» WHAT TO PRODUCE
Please copy, with no word changed, only the run of lines that opens with the line containing "Given: Toggle the" and closes with the last line below.

(Stored items)
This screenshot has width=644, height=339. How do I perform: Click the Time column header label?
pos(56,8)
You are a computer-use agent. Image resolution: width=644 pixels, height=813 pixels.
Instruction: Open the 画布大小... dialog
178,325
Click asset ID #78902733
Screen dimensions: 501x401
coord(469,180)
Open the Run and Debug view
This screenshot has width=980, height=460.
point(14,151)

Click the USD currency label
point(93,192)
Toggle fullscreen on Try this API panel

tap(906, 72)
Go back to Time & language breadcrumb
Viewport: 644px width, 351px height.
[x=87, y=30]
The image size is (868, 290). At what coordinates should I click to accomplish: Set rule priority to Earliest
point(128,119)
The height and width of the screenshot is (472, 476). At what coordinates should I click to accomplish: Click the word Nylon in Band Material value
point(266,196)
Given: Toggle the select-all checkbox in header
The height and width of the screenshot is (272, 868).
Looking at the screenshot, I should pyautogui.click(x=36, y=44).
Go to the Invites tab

» EXERCISE ANSWER
Given: Toggle the select-all checkbox in header
The height and width of the screenshot is (272, 868).
Looking at the screenshot, I should pyautogui.click(x=36, y=44).
Go to the Invites tab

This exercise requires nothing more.